Column
ColumnLife`s Heartbeat
It was of a calm atmosphere, a warm house. I was drawn to a girl in such a photograph. It is not as if she was smiling or angry. She merely looked quietly at the camera. That is the kind of girl she was.
I moved closer to the photograph. Fried noodles, partially eaten. A mandarin orange lying nearby. A single frame of the everyday, of that which can be found anywhere. It was the girl’s imperious eyes that made this simple photograph so remarkable.
What a naked expression! I gasped in surprise. Decency. Civility. Sociability. Here was an unadorned expression from which such useless things had been stripped away. It was if I could hear life’s heartbeat.
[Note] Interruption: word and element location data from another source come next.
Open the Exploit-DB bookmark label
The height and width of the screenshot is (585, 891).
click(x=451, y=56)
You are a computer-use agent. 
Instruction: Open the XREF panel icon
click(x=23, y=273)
That night, together with my mother, I took a look at my own album. “Cute!” my mother said with a feeling of nostalgia, but my own feelings were very complicated. My kindergarten entrance ceremony. A festival for children aged seven, five, and three. My birthday. One page after the next, my innocent self appeared. I appeared so childish I nearly laughed, and so far away that it made me sad. All that remained to me, in the present, were photographs of that same formulaic smile, a smile I had felt compelled to make in response to a shout of “Ready, peace!” I hated my photographs.
This girl whose name I didn’t even known and my childhood self overlapped with one another.
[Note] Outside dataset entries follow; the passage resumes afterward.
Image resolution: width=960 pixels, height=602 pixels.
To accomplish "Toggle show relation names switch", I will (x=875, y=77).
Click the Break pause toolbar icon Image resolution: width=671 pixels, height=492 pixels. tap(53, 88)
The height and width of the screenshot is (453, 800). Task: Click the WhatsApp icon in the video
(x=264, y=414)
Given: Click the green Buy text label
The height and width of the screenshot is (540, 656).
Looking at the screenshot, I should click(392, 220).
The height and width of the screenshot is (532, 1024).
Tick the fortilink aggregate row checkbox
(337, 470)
Back then, when I was able to express my thoughts and feelings directly to others, did I have eyes like hers? If so, when was it that I started to hide myself? When was it that I began to deceive myself?
I come face to face with the girl in the photograph. I try looking directly into those eyes which express a firm will. In so doing, I am able to hear my own heartbeat, within me.
Oh that I may be honest with myself, and thereby move forward.